### TASK DIRECTIONS
Find the word "will" below. Copy each line that has it.

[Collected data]
☆ ☆ ☆ ☆
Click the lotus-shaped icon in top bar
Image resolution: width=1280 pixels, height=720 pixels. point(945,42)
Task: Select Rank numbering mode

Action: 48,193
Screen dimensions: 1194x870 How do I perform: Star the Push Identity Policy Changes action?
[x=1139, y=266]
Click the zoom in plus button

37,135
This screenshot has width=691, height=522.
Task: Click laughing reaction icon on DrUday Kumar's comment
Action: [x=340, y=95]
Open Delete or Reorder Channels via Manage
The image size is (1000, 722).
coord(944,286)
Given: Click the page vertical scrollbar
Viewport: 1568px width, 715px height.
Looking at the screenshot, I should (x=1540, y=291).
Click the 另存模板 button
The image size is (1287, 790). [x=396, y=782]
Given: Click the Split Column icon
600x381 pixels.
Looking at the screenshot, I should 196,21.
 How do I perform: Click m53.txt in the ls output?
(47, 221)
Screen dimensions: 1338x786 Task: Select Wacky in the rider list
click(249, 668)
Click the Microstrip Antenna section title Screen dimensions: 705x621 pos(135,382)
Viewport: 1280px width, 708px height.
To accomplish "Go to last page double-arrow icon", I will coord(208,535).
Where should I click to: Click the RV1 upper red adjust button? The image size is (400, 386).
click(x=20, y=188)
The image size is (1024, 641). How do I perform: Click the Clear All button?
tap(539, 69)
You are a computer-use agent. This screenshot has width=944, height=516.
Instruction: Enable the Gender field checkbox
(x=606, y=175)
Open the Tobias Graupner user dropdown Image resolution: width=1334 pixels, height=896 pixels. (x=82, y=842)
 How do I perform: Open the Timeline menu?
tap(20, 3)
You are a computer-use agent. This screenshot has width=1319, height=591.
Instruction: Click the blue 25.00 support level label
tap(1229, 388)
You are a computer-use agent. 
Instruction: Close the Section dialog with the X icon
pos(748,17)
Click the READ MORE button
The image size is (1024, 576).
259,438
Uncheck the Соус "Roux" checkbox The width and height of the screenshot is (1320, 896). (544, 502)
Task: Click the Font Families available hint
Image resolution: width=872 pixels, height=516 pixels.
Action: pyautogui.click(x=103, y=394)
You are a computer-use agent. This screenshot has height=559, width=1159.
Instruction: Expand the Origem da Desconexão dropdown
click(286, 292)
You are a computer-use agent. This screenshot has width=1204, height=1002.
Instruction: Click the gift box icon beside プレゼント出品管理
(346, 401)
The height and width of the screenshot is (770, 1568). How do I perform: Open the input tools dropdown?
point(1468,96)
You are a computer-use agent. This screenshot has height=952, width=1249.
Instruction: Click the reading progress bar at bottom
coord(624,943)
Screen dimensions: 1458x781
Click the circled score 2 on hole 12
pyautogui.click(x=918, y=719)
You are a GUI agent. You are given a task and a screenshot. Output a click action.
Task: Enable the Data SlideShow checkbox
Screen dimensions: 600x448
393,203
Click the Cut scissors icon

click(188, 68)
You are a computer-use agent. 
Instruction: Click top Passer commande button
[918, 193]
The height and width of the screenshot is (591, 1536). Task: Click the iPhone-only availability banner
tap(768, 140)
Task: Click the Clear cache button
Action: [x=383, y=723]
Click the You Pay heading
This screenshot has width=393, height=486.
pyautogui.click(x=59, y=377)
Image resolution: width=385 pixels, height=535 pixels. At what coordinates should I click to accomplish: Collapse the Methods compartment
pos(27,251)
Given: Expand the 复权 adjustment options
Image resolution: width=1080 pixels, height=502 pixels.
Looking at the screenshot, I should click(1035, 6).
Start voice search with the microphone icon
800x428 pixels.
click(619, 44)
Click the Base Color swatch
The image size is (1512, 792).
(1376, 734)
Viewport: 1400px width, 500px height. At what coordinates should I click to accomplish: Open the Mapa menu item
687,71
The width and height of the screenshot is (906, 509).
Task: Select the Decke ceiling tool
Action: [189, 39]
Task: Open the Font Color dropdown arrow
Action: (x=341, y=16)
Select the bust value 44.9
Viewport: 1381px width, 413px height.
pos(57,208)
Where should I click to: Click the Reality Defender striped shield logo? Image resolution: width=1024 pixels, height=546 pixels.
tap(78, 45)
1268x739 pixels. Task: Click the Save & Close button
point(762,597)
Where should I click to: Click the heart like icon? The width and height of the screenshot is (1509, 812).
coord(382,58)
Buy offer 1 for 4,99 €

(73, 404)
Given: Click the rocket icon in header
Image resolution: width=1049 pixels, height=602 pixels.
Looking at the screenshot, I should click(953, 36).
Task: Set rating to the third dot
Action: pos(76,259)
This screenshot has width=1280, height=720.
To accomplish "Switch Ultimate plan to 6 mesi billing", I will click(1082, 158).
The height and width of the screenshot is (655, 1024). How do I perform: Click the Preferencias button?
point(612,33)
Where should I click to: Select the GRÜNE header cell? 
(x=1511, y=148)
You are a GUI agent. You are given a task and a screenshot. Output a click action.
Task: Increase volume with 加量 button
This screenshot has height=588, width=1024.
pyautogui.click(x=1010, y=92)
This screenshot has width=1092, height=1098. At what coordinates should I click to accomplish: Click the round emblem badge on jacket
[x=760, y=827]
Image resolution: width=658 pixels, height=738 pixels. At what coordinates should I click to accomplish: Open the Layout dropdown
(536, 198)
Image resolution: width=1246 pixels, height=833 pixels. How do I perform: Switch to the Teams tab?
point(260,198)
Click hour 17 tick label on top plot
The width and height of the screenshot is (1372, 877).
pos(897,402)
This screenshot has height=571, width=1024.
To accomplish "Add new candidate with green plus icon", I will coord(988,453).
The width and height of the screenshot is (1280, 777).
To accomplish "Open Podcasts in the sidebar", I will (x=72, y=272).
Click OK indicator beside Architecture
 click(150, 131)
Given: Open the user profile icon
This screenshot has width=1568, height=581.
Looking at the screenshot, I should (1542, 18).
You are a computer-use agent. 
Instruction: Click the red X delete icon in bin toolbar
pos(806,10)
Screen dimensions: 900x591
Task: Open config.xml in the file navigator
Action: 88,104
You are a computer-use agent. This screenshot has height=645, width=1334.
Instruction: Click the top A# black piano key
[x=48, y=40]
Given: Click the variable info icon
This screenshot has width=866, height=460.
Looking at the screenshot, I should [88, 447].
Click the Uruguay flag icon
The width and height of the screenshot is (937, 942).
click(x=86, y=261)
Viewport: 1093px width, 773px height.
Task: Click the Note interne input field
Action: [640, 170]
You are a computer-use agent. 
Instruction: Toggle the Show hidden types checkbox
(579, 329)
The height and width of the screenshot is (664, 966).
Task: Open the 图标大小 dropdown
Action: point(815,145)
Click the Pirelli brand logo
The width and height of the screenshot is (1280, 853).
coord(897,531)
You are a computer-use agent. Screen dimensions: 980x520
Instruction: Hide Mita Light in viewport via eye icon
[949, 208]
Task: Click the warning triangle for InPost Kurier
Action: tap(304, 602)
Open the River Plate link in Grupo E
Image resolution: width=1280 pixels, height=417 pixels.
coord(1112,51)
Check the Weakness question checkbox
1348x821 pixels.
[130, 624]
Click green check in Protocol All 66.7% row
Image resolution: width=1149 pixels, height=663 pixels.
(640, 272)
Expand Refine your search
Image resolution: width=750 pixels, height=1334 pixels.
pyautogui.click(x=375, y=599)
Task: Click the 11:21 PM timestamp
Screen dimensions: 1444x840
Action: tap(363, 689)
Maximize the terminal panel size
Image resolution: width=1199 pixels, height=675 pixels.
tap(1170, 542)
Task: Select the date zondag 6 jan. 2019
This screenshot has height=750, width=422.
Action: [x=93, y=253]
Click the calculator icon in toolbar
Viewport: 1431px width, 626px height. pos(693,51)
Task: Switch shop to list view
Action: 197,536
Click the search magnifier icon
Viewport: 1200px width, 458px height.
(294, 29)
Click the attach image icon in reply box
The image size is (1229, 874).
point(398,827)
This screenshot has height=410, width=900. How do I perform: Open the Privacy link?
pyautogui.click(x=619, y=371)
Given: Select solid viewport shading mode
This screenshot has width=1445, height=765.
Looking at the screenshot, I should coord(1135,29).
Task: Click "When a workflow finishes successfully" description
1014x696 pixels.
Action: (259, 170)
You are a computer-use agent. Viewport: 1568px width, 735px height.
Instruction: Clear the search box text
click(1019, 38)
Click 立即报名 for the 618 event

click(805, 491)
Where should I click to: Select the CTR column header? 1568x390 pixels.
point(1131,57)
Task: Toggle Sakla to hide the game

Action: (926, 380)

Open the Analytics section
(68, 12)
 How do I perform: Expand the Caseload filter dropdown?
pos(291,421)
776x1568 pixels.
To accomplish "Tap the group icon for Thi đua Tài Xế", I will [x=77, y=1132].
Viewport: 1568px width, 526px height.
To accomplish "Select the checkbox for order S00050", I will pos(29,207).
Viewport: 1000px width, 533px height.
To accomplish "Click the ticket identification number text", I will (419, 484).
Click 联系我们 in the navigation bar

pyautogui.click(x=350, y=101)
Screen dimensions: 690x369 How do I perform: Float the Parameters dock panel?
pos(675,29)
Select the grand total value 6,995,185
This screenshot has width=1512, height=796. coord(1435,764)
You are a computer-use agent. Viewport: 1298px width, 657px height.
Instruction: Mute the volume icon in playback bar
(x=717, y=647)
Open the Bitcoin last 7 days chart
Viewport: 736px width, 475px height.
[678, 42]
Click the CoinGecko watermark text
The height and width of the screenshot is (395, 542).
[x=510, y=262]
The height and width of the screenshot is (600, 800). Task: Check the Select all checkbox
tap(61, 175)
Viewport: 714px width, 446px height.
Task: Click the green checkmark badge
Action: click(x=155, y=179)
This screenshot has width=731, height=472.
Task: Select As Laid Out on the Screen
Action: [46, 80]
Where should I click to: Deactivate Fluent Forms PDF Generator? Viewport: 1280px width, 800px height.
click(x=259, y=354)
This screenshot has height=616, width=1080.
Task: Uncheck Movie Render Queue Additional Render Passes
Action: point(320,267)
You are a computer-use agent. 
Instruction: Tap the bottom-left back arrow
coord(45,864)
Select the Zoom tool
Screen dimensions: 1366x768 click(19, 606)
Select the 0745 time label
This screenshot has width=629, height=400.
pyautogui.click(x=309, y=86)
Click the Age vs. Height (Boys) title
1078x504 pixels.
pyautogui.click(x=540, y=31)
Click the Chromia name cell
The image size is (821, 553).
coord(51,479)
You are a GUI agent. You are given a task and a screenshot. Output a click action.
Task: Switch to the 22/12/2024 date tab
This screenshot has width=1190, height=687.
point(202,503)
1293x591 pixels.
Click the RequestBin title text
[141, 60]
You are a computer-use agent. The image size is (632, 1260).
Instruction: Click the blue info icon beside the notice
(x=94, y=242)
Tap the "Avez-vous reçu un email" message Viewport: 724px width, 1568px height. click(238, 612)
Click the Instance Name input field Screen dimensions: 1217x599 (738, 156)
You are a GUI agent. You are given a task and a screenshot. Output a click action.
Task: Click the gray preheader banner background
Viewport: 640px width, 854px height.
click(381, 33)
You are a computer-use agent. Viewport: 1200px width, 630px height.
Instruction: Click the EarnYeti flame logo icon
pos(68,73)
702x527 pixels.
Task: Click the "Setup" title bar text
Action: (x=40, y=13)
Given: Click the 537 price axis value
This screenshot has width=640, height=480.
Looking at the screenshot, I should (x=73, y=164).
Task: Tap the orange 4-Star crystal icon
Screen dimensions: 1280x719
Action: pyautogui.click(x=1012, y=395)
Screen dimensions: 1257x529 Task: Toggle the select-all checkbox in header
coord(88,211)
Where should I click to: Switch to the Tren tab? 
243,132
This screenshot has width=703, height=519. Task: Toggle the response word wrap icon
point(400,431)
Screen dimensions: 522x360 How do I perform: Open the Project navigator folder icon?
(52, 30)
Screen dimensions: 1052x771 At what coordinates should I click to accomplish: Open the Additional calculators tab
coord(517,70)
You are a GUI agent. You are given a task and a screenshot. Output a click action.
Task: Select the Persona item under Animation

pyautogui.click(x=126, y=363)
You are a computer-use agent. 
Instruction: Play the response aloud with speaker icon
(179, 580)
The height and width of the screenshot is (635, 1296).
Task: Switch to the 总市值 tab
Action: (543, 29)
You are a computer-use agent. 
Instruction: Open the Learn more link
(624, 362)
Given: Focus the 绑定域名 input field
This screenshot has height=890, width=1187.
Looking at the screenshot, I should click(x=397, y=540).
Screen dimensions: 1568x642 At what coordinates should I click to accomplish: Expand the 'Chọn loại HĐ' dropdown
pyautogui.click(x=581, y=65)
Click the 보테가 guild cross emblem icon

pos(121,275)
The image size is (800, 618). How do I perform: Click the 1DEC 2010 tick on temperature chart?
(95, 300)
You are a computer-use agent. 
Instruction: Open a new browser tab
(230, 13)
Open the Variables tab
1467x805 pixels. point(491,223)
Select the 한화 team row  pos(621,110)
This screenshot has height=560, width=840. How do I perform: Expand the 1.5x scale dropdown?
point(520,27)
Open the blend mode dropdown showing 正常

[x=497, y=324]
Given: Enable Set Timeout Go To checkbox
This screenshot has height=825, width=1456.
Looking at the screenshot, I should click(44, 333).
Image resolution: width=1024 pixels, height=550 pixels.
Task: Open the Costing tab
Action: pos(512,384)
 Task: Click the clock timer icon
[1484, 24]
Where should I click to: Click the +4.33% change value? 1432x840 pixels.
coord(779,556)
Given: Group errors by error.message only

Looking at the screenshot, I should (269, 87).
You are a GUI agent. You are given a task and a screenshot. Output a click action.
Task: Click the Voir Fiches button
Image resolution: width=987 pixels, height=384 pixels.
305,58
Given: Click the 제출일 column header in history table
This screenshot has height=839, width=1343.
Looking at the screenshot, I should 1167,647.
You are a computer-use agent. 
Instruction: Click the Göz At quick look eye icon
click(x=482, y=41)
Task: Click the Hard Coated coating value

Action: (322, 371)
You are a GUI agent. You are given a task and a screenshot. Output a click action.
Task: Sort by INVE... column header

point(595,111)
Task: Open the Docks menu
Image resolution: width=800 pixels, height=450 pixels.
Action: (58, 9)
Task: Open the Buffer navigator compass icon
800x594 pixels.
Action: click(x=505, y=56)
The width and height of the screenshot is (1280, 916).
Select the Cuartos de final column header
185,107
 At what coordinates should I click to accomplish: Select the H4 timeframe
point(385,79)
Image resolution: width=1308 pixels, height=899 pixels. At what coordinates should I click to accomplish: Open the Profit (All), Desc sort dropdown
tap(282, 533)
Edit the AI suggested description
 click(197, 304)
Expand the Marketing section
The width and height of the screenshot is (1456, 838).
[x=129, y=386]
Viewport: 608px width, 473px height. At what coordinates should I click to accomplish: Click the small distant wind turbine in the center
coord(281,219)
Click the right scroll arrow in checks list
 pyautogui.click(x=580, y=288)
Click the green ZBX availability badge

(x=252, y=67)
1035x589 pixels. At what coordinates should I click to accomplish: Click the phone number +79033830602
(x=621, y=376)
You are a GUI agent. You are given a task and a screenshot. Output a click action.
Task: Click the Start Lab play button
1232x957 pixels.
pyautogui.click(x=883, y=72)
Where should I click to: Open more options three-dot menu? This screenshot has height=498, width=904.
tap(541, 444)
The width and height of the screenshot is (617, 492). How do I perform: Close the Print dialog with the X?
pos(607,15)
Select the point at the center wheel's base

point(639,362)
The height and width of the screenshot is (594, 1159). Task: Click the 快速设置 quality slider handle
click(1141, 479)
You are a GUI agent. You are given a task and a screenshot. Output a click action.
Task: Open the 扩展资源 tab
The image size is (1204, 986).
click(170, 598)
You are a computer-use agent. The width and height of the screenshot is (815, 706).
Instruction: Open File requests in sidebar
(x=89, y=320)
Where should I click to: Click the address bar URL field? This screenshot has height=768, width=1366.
☆ ☆ ☆ ☆
### SOLUTION TO THE PROBLEM
To accomplish "Go to last page double-arrow icon", I will coord(208,535).
To accomplish "Switch Ultimate plan to 6 mesi billing", I will click(1082, 158).
To accomplish "Add new candidate with green plus icon", I will coord(988,453).
To accomplish "Open Podcasts in the sidebar", I will (x=72, y=272).
To accomplish "Tap the group icon for Thi đua Tài Xế", I will [x=77, y=1132].
To accomplish "Select the checkbox for order S00050", I will pos(29,207).
To accomplish "Click the ticket identification number text", I will (419, 484).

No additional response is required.